Alıntılanan Metin —

Avustralya Enerji Piyasası Operatörü (AEMO), MWh başına tavan fiyatı 15.100 Avustralya dolarından 300 Avustralya Doları’na çekti. Açıklanan yeni tavan fiyatın üretim maliyetinin altında olduğu görülünce, santraller piyasaya elektrik satma işini durdurdu. AEMO, 15 Haziran’da, tarihinde ilk defa ulusal elektrik spot piyasasını kapatma kararı aldı.

Avustralya hükümeti, acil önlem aldı ve hane halklarından akşam yoğun saatlerde elektrik tasarrufu yapmalarını talep etti, ayrıca pazarda kömür sıkıntısı olması durumunda kömür üreticilerine kömür ihracatını yasaklama yetkisi de verdi. Alınan uzun vadeli bir karar ise elektrik fiyatlarının 1 Temmuz’dan itibaren arttırılmasını kapsıyor (kesin rakamlar devlete bağlı).

[Veri kümesi kayıtları]
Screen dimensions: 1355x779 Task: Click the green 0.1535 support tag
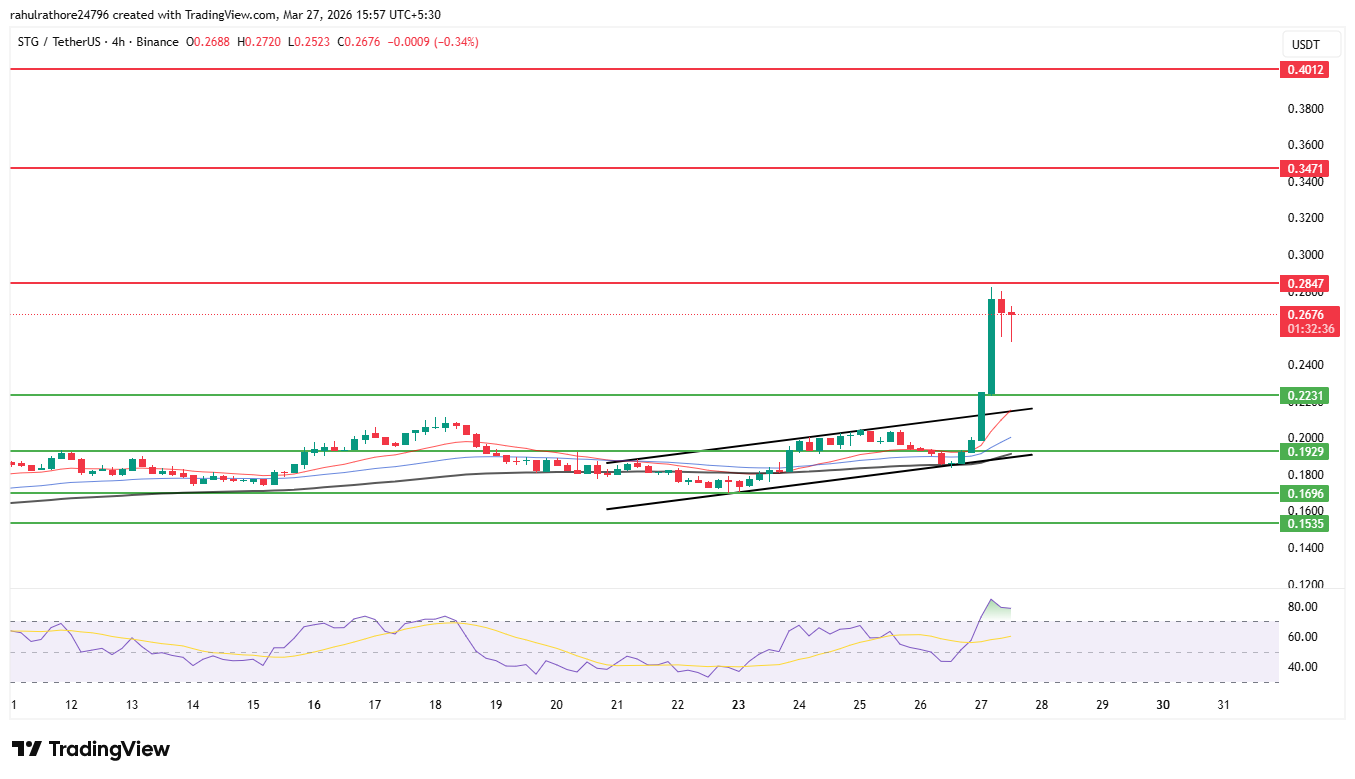click(1306, 523)
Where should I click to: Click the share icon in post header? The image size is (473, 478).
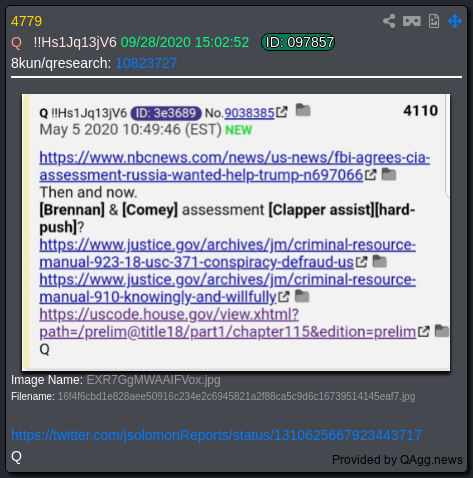(x=389, y=21)

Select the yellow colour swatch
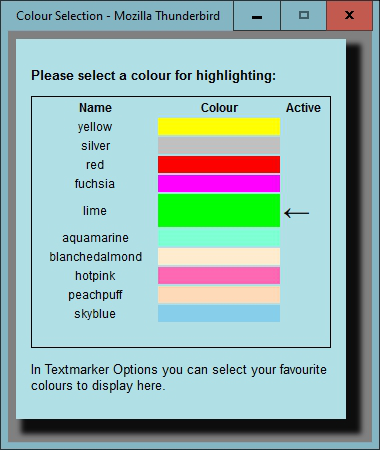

Görev —
Avustralya elektrik piyasasına ilişkin yukarıdaki metni hiçbir değişiklik yapmadan baştan sona aynen yeniden yazın.

Yazılı Yanıt —
Avustralya Enerji Piyasası Operatörü (AEMO), MWh başına tavan fiyatı 15.100 Avustralya dolarından 300 Avustralya Doları’na çekti. Açıklanan yeni tavan fiyatın üretim maliyetinin altında olduğu görülünce, santraller piyasaya elektrik satma işini durdurdu. AEMO, 15 Haziran’da, tarihinde ilk defa ulusal elektrik spot piyasasını kapatma kararı aldı.

Avustralya hükümeti, acil önlem aldı ve hane halklarından akşam yoğun saatlerde elektrik tasarrufu yapmalarını talep etti, ayrıca pazarda kömür sıkıntısı olması durumunda kömür üreticilerine kömür ihracatını yasaklama yetkisi de verdi. Alınan uzun vadeli bir karar ise elektrik fiyatlarının 1 Temmuz’dan itibaren arttırılmasını kapsıyor (kesin rakamlar devlete bağlı).